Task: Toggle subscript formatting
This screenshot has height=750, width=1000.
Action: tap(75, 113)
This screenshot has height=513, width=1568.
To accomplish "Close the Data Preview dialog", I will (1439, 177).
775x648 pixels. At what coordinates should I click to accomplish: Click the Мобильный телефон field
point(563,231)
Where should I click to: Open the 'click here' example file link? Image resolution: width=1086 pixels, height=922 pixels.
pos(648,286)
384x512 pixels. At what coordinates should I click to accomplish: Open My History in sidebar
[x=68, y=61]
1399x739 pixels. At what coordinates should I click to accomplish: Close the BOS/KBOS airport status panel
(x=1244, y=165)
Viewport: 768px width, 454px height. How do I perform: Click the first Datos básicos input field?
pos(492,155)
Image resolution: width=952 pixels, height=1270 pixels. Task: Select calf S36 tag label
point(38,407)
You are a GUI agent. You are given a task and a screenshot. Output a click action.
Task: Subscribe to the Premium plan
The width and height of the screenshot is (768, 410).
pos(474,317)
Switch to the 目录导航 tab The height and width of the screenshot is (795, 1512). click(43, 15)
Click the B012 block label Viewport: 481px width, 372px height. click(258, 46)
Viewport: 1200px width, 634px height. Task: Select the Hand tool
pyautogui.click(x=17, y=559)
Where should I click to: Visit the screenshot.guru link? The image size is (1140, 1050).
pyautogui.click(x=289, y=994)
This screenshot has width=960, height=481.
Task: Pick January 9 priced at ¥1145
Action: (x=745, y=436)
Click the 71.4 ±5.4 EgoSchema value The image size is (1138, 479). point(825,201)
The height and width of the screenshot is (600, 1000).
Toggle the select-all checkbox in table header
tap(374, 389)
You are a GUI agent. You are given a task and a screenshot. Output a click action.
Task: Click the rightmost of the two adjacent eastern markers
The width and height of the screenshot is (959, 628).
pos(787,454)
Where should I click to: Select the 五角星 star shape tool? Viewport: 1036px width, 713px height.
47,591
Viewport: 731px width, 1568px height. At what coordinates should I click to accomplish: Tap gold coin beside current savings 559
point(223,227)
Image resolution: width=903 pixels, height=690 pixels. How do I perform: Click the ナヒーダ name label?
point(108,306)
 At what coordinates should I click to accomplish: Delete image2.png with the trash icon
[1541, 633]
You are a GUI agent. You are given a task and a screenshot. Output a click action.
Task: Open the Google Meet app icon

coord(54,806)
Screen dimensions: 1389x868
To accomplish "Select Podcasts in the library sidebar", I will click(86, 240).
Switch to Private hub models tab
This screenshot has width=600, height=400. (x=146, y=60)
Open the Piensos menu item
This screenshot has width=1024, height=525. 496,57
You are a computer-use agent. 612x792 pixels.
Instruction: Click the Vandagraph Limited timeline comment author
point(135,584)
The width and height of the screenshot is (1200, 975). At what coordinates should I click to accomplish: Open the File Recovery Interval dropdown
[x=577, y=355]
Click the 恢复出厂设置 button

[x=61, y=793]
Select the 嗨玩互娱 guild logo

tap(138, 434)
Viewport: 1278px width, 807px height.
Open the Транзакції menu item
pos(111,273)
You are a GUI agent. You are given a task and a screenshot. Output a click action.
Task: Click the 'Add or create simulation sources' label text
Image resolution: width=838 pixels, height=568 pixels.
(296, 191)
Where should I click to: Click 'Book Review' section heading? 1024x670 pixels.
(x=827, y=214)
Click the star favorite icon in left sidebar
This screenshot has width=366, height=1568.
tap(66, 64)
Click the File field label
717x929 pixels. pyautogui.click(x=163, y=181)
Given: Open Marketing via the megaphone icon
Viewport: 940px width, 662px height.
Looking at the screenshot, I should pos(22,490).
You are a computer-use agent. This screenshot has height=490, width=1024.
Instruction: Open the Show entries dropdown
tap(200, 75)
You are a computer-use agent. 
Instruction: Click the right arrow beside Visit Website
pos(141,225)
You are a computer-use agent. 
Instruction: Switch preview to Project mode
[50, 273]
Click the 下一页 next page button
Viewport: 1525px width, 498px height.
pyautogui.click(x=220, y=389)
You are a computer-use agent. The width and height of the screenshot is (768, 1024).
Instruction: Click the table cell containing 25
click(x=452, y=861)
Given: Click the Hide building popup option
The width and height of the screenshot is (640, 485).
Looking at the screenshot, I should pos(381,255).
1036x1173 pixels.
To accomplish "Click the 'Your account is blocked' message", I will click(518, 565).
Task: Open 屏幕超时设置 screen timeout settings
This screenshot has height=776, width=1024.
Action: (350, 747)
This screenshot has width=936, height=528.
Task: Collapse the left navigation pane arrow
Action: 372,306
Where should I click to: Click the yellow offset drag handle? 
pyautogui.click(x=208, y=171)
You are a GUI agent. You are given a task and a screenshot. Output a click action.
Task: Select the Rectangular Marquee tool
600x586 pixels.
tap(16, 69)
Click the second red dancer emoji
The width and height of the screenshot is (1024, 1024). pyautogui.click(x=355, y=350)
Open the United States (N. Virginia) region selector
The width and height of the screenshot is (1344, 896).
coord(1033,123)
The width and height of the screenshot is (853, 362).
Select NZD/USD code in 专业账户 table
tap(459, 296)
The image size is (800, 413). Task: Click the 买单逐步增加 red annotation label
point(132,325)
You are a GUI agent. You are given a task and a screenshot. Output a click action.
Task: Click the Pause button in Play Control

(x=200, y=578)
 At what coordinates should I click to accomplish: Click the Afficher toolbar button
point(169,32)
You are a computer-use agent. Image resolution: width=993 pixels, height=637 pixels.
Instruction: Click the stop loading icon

#### WORK REQUEST:
Reproduce every entry shown above, precisely as it stands.

#### RESULT BELOW:
Task: Toggle subscript formatting
This screenshot has height=750, width=1000.
Action: tap(75, 113)
This screenshot has height=513, width=1568.
To accomplish "Close the Data Preview dialog", I will (1439, 177).
775x648 pixels. At what coordinates should I click to accomplish: Click the Мобильный телефон field
point(563,231)
Where should I click to: Open the 'click here' example file link? Image resolution: width=1086 pixels, height=922 pixels.
pos(648,286)
384x512 pixels. At what coordinates should I click to accomplish: Open My History in sidebar
[x=68, y=61]
1399x739 pixels. At what coordinates should I click to accomplish: Close the BOS/KBOS airport status panel
(x=1244, y=165)
Viewport: 768px width, 454px height. How do I perform: Click the first Datos básicos input field?
pos(492,155)
Image resolution: width=952 pixels, height=1270 pixels. Task: Select calf S36 tag label
point(38,407)
You are a GUI agent. You are given a task and a screenshot. Output a click action.
Task: Subscribe to the Premium plan
The width and height of the screenshot is (768, 410).
pos(474,317)
Switch to the 目录导航 tab The height and width of the screenshot is (795, 1512). click(43, 15)
Click the B012 block label Viewport: 481px width, 372px height. click(258, 46)
Viewport: 1200px width, 634px height. Task: Select the Hand tool
pyautogui.click(x=17, y=559)
Where should I click to: Visit the screenshot.guru link? The image size is (1140, 1050).
pyautogui.click(x=289, y=994)
This screenshot has width=960, height=481.
Task: Pick January 9 priced at ¥1145
Action: (x=745, y=436)
Click the 71.4 ±5.4 EgoSchema value The image size is (1138, 479). point(825,201)
The height and width of the screenshot is (600, 1000).
Toggle the select-all checkbox in table header
tap(374, 389)
You are a GUI agent. You are given a task and a screenshot. Output a click action.
Task: Click the rightmost of the two adjacent eastern markers
The width and height of the screenshot is (959, 628).
pos(787,454)
Where should I click to: Select the 五角星 star shape tool? Viewport: 1036px width, 713px height.
47,591
Viewport: 731px width, 1568px height. At what coordinates should I click to accomplish: Tap gold coin beside current savings 559
point(223,227)
Image resolution: width=903 pixels, height=690 pixels. How do I perform: Click the ナヒーダ name label?
point(108,306)
 At what coordinates should I click to accomplish: Delete image2.png with the trash icon
[1541, 633]
You are a GUI agent. You are given a task and a screenshot. Output a click action.
Task: Open the Google Meet app icon

coord(54,806)
Screen dimensions: 1389x868
To accomplish "Select Podcasts in the library sidebar", I will click(86, 240).
Switch to Private hub models tab
This screenshot has width=600, height=400. (x=146, y=60)
Open the Piensos menu item
This screenshot has width=1024, height=525. 496,57
You are a computer-use agent. 612x792 pixels.
Instruction: Click the Vandagraph Limited timeline comment author
point(135,584)
The width and height of the screenshot is (1200, 975). At what coordinates should I click to accomplish: Open the File Recovery Interval dropdown
[x=577, y=355]
Click the 恢复出厂设置 button

[x=61, y=793]
Select the 嗨玩互娱 guild logo

tap(138, 434)
Viewport: 1278px width, 807px height.
Open the Транзакції menu item
pos(111,273)
You are a GUI agent. You are given a task and a screenshot. Output a click action.
Task: Click the 'Add or create simulation sources' label text
Image resolution: width=838 pixels, height=568 pixels.
(296, 191)
Where should I click to: Click 'Book Review' section heading? 1024x670 pixels.
(x=827, y=214)
Click the star favorite icon in left sidebar
This screenshot has width=366, height=1568.
tap(66, 64)
Click the File field label
717x929 pixels. pyautogui.click(x=163, y=181)
Given: Open Marketing via the megaphone icon
Viewport: 940px width, 662px height.
Looking at the screenshot, I should pos(22,490).
You are a computer-use agent. This screenshot has height=490, width=1024.
Instruction: Open the Show entries dropdown
tap(200, 75)
You are a computer-use agent. 
Instruction: Click the right arrow beside Visit Website
pos(141,225)
You are a computer-use agent. 
Instruction: Switch preview to Project mode
[50, 273]
Click the 下一页 next page button
Viewport: 1525px width, 498px height.
pyautogui.click(x=220, y=389)
You are a computer-use agent. The width and height of the screenshot is (768, 1024).
Instruction: Click the table cell containing 25
click(x=452, y=861)
Given: Click the Hide building popup option
The width and height of the screenshot is (640, 485).
Looking at the screenshot, I should pos(381,255).
1036x1173 pixels.
To accomplish "Click the 'Your account is blocked' message", I will click(518, 565).
Task: Open 屏幕超时设置 screen timeout settings
This screenshot has height=776, width=1024.
Action: (350, 747)
This screenshot has width=936, height=528.
Task: Collapse the left navigation pane arrow
Action: 372,306
Where should I click to: Click the yellow offset drag handle? 
pyautogui.click(x=208, y=171)
You are a GUI agent. You are given a task and a screenshot. Output a click action.
Task: Select the Rectangular Marquee tool
600x586 pixels.
tap(16, 69)
Click the second red dancer emoji
The width and height of the screenshot is (1024, 1024). pyautogui.click(x=355, y=350)
Open the United States (N. Virginia) region selector
The width and height of the screenshot is (1344, 896).
coord(1033,123)
The width and height of the screenshot is (853, 362).
Select NZD/USD code in 专业账户 table
tap(459, 296)
The image size is (800, 413). Task: Click the 买单逐步增加 red annotation label
point(132,325)
You are a GUI agent. You are given a task and a screenshot. Output a click action.
Task: Click the Pause button in Play Control

(x=200, y=578)
 At what coordinates should I click to accomplish: Click the Afficher toolbar button
point(169,32)
You are a computer-use agent. Image resolution: width=993 pixels, height=637 pixels.
Instruction: Click the stop loading icon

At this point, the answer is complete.